Have they ever explained the extent of their sibling's condition? Do they have the capacity to understand (depending on their age)? Are they aware of how they and their sibling might be treated in public due to prejudice, or have they already experienced it?
There are many factors to consider when you have a child with a developmental disability, including providing additional support for their siblings. Often, a sibling can be pressured into feeling like a caretaker when that is not their responsibility. Other times, children may feel neglected or alone because their siblings with difficulties receive more attention from parents. The emotional and psychological effects can be substantial and cannot go ignored.
Image source: Verywell Family
Personal accounts of siblings with challenges:
One Reddit user accounted for their experience being a younger sibling of an individual with severe autism and how difficult it was to cope with at the time and even to this day. Their older sibling had an official, medically-recognized need for constant adult presence or supervision, attention, and care. Because of this, their parents spent the overwhelming majority of their time on this sibling and directed all of their attention on him. They explain that their brother could not even drink water without the assistance of an adult or caretaker.

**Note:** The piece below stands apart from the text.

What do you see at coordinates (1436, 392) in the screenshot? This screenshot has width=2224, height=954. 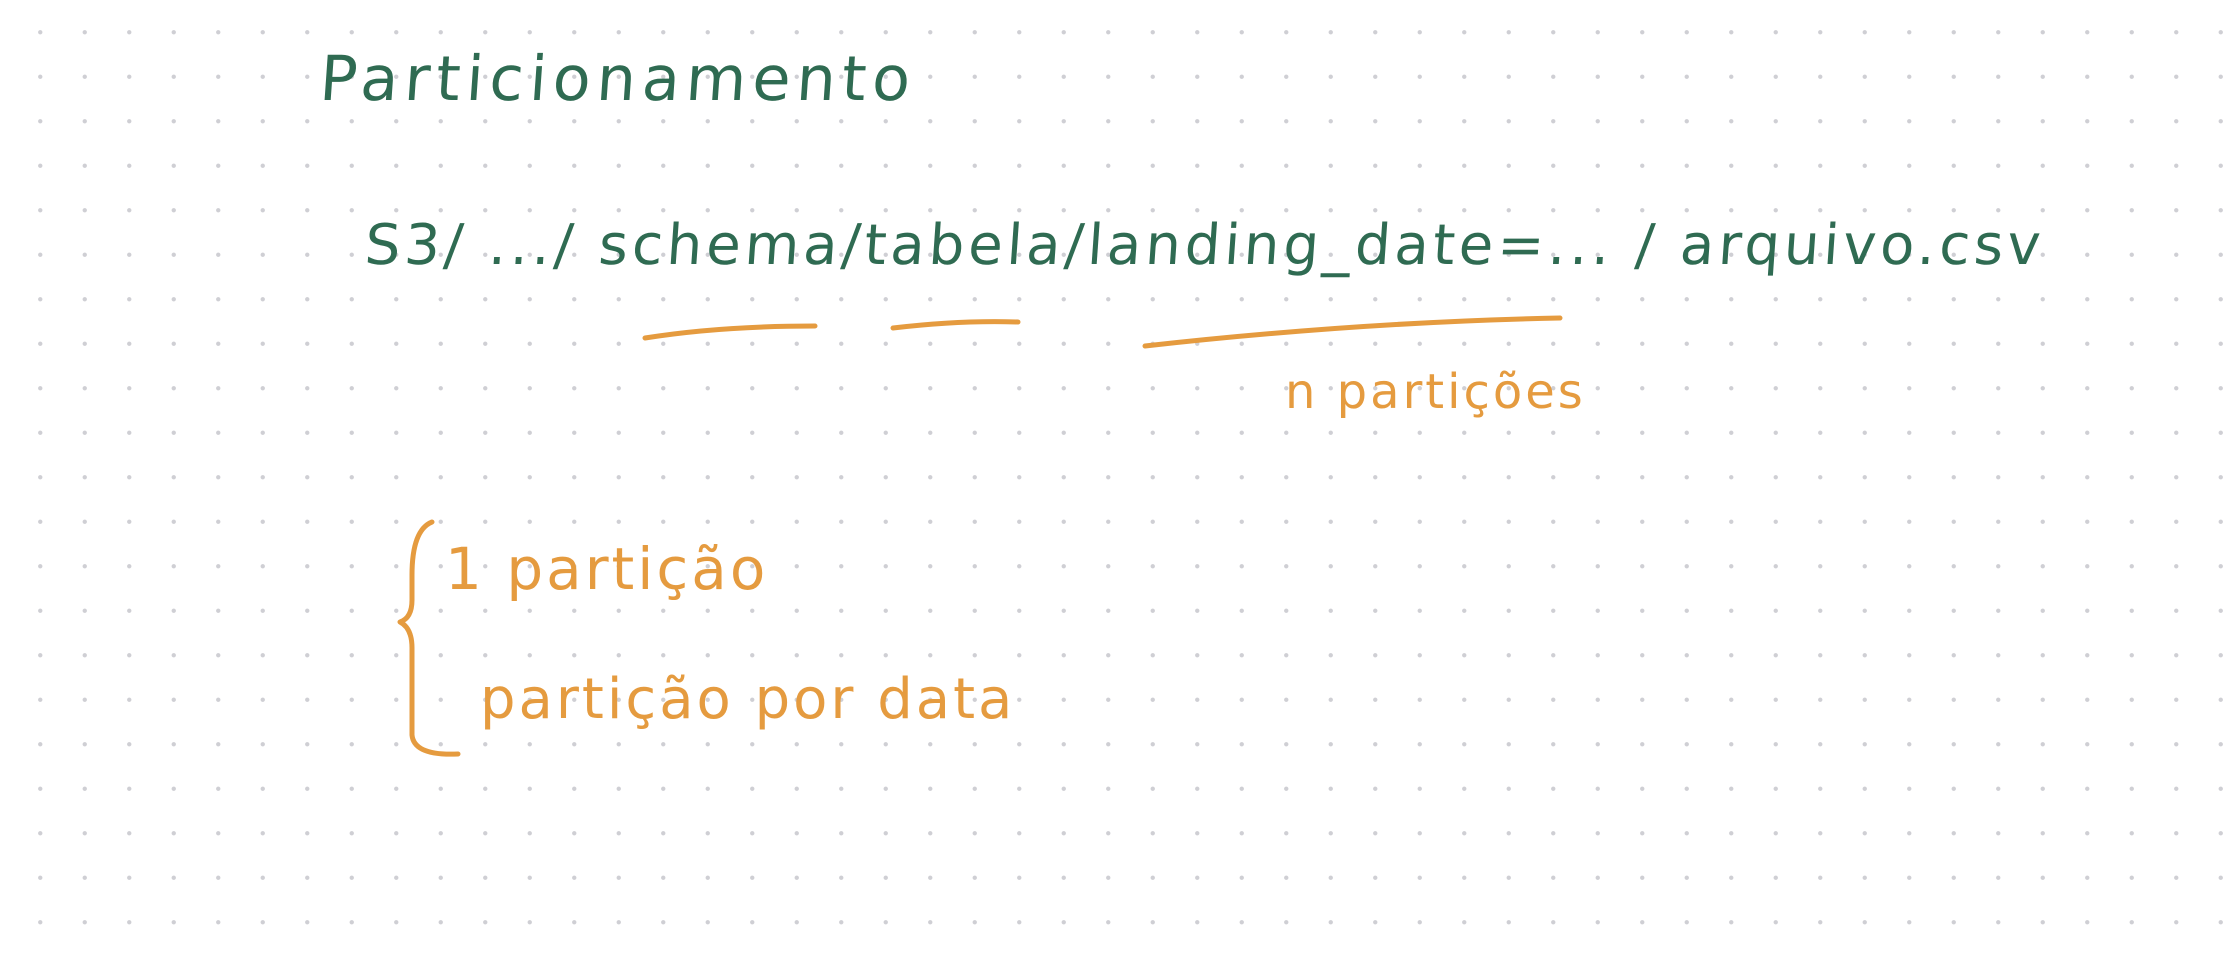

As young as nine years old, they were asked to take care of their sibling alone––a task that is not easy to see through at such a young age. As a result, this left the younger sibling feeling neglected and alone. Their parents did not ask how they were feeling about things or check in on them regularly. As the sibling grew older, it took a long time to realize how much they were emotionally and physiologically affected by the absence of their parents in their lives. They wished they had just received the support they needed to thrive as much as their sibling had.
Another Reddit user explains how their best childhood friend had a sibling with severe autism and their experiences with him growing up. They detail their experience playing at their friend's house with her autistic brother. Their account mentions how her friend's brother enjoyed playing with LEGOs, so they would often sit and build LEGOs together, and she didn't mind the fact that he was there.
Image source: Ana Klipper
The individual explains how they witnessed their friend's mother learning to cope and manage to have a son with autism. The reddit user also mentions that the brother with autism attended the same school as them and was placed in the special education classrooms, but he felt he'd be okay to join the general education classes the first year of high school.
One day, they witnessed their friend's brother being bullied by a few high school kids. The bullies stole his LEGOs, and as a result, the brother panicked. Although the Reddit user explained they did not intervene at the moment, they did have to navigate explaining the situation to their friend and the special education teacher. They explained that this experience was unfortunate and made them feel bad, especially when they would leave for college and the brother would have no one to defend him in similar social situations.
Providing support for caregivers is not limited to the primary caregivers but everyone who is touched or impacted by a child with a difficulty. While many corporate sponsorships like SoF aim to benefit those with disabilities and impairments, it is essential to remember that their families and caretakers also need support and guidance. This does not mean just parents but siblings who have an experience completely separate from their parents in relation to their sibling.